Yalnızlık algısı bugün bizim tek başına kalma ihtiyacımızın önündeki bariyerlerden biridir. Dışarda yalnız olan bir insanı gördüğümüzde ona acıma hissi duyabiliriz, çünkü zihnimizde muhtemel olarak bize aktarılan kültürel tanımlar belirebilir. ”Kimsesi olmayan”, ”yardıma ihtiyaç duyan”, ”problemli”, ”asosyal” , ”dışlanmış” kişi vs. Bu tanımları almamak için istemediğiniz ortamlarda bulunduğunuz oldu mu hiç? ”Şimdi katılmazsam bir sorun varmış gibi algılanır’‘ diye düşünerek istemediğiniz kaç ortamda bulundunuz?
Peki sorumuz şu; kendinize gerçekten ne zaman öncelik vereceksiniz?

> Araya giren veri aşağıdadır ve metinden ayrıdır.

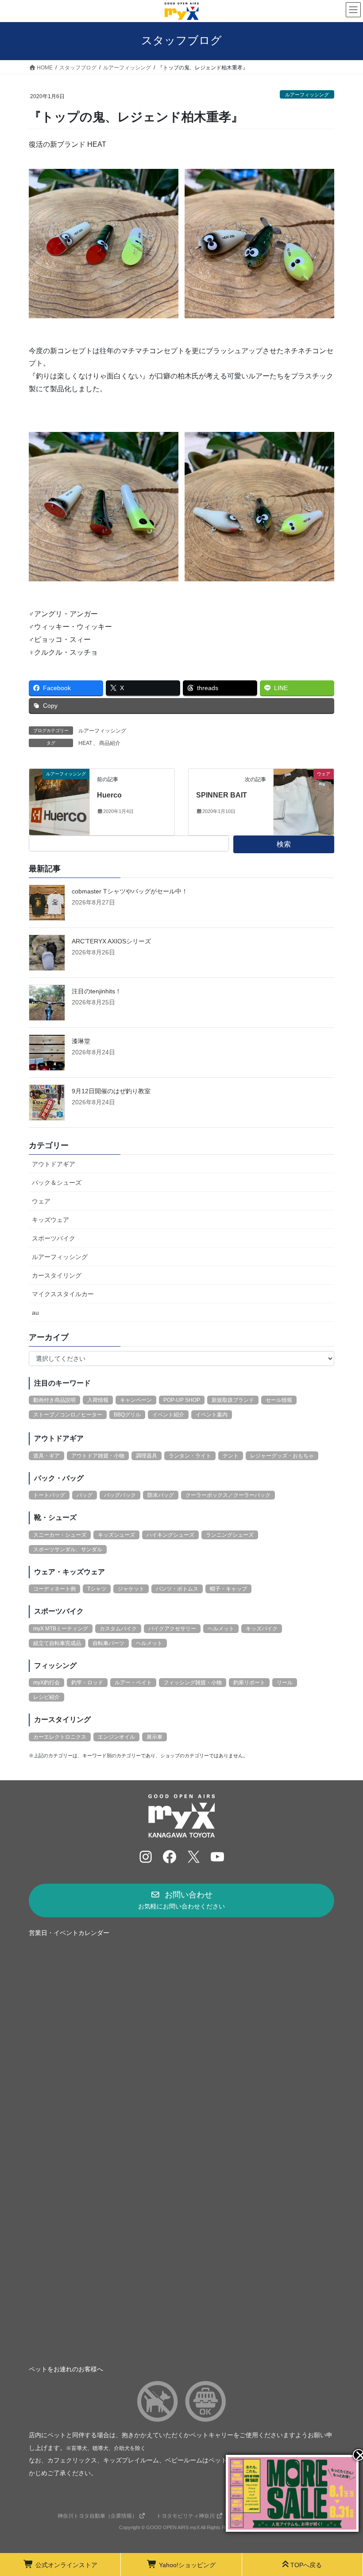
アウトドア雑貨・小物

En son ne zaman kendinize bir kahve ısmarladınız? İşe giderken ya da birilerini beklerken boş zamanlarınızda içtiklerinizi kastetmiyoruz. Gerçekten tek başınıza bir kafeye oturup kahve siparişi vermekten bahsediyoruz 🙂 Bu durum çoğumuzun atladığı bir gerçek. ‘İşim o gün erken bitmişti kendimi alışveriş ile ödüllendirdim.’ ‘Çok acıkmıştım onlar gelene kadar kendime güzel bir yemek ısmarladım.’ dediğinizde önceliği kendinize vermiş olmuyorsunuz, tam tersine boş kalmamak için kendinizi oyalamış oluyorsunuz.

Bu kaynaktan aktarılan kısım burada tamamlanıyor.